Dalsza część tekstu pod wideo

David Jaffe, autor pierwszego God of War i kultowego Twisted Metal, powraca z osobliwie wyglądającą strzelaniną TPP. Styl graficzny to ożywione szkice rodem z zeszytu nudzącego się na lekcjach ucznia i właśnie ujęcie "z oczu" siedzącego w klasowej ławce gostka to oryginalne menu główne gry. Drawn to Death to produkcja darmowa, nastawiona na czteroosobowe starcia.

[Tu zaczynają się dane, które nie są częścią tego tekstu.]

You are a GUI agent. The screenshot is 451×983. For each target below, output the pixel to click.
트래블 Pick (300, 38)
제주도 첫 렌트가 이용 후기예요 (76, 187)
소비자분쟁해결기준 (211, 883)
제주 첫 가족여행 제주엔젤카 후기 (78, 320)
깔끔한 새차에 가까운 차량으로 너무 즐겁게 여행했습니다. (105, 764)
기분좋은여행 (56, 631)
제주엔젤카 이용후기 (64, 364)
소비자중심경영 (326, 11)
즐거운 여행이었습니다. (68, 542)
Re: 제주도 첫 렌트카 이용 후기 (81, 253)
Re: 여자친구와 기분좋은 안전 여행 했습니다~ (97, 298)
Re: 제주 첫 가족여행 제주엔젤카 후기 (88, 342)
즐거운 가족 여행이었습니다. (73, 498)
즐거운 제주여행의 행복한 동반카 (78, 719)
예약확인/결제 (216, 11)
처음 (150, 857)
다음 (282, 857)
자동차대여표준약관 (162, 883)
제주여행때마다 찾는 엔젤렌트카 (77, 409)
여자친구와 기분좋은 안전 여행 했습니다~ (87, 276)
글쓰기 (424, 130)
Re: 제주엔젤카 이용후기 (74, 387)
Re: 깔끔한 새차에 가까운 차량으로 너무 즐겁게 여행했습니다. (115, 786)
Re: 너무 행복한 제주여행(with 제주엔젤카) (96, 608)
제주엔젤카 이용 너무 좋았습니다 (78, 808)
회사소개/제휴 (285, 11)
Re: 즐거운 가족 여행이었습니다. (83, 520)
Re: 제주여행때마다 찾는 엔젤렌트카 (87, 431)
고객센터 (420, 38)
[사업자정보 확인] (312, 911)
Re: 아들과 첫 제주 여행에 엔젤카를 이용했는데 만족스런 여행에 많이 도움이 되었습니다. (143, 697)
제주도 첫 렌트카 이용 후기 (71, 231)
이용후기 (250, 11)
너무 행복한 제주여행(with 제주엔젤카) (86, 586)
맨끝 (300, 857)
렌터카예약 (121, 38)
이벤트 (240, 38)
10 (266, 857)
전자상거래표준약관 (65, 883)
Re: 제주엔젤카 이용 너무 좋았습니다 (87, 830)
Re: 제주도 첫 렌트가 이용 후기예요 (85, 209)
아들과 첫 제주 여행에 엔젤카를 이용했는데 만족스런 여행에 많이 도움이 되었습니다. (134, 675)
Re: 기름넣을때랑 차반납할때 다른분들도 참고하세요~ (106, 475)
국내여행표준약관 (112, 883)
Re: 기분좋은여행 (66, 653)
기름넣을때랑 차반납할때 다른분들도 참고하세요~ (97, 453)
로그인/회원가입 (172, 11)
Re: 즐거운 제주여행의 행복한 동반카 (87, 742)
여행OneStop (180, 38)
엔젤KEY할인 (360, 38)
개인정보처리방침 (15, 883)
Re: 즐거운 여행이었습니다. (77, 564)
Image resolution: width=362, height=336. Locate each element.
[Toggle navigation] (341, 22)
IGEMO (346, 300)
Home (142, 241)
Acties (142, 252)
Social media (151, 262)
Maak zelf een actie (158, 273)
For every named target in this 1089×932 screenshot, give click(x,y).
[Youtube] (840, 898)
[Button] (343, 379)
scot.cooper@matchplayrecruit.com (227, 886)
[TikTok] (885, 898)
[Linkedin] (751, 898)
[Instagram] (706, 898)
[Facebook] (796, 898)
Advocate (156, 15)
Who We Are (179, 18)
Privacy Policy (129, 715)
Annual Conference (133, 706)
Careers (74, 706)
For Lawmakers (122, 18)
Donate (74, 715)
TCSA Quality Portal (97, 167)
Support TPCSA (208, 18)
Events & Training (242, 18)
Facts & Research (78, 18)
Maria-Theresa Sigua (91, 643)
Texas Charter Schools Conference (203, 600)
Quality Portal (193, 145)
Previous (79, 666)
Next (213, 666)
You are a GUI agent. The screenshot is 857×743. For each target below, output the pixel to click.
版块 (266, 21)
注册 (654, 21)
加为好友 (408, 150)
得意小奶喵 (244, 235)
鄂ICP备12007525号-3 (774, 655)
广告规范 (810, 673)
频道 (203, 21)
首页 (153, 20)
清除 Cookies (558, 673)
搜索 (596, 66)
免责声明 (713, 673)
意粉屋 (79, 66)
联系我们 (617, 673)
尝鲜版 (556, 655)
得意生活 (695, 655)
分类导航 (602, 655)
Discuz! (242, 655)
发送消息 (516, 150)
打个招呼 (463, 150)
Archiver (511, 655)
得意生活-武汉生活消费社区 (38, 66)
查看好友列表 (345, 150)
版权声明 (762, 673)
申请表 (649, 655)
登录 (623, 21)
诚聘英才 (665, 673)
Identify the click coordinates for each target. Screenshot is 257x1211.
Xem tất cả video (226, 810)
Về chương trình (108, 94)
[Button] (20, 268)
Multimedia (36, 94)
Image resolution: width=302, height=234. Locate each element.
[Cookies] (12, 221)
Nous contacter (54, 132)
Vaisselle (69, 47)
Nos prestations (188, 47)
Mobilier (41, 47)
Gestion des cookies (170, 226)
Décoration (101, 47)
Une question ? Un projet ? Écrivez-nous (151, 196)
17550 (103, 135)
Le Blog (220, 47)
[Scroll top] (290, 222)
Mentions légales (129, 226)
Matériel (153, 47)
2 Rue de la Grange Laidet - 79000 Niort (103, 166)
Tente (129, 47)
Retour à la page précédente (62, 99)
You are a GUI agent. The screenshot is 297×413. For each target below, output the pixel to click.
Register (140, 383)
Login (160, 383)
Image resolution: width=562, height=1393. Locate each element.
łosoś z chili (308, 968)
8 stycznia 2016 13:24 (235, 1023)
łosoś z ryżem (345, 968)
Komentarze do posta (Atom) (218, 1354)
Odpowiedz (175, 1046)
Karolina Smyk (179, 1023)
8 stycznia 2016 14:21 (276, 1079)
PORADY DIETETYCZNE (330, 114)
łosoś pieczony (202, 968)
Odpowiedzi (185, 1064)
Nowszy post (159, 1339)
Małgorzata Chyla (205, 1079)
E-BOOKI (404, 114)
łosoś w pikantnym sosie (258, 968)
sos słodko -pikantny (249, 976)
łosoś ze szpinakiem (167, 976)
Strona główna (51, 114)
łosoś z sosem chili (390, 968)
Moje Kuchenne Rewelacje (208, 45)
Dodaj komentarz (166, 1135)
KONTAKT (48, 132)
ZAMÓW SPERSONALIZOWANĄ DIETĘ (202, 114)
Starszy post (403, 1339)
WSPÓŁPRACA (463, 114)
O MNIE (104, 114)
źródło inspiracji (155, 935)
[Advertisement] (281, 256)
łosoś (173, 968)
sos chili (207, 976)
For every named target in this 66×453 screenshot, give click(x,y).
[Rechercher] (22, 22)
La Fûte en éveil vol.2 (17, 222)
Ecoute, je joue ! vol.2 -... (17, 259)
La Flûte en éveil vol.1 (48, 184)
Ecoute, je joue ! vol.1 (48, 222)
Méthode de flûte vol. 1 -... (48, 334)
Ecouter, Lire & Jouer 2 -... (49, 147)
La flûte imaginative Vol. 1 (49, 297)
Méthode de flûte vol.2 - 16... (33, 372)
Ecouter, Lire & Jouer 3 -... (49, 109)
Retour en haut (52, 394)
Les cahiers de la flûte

Dość szybkie należy dodać, bo walczymy do pięciu fragów, ale jeśli sami zostaniemy ubici, trafimy wcześniej zdobyty punkt.

Deweloperzy twierdzą, że kluczem do zwycięstw jest poznanie zróżnicowanego arsenału. Postacie mają po 2 bronie palne, takie jak coś przypominającego klasyczną rakietnicę lub "pistolet" z kręcącym się ostrzem, wymagającym kontaktu, by zadawać obrażenia, oraz jedną broń białą taką jak np. wielka siekiera. Ta również ma różne ataki i jeśli wyskoczymy w powietrze raz, spadniemy z szybkim ale średnim szlagiem, a wyskoczenie podwójne i przytrzymanie przycisku kończy się atakiem mocnym, podczas którego broń efektownie wbija się w ziemię. Do tego dochodzą granaty oraz unikalne umiejętności postaci takie jak np. wall jump. Gra w akcji wygląda dobrze i pojedynki doświadczonych graczy na pewno będą pełne emocji i dramaturgii.

Bound

Oto wynik kolejnej kooperacji pomiędzy Sony Santa Monica i polskim studiem Plastic Studios znanym z Datury. Poruszamy się po dziwnym, "pulsującym" świecie zawieszonym w przestrzeni, ale pierwszym co przyciąga uwagę jest główna bohaterka. Taneczne ruchy bezimiennej póki co postaci po prostu hipnotyzują i są niezwykle naturalne. Podczas sesji motion capture nagrano profesjonalna tancerkę Marię Udod z Ukrainy, w wyniku czego bohaterka stawia kroki pełne wdzięku niczym w balecie, lekko podskakuje i zmysłowo wije się po podłodze. Artystyczny design (poszukajcie w sieci pojęć neoplastycyzmu i supermatyzmu) idealnie współgra z rozdzielczością full HD i 60 klatkami na sekundę i gra w akcji robi niesamowite wrażenie. 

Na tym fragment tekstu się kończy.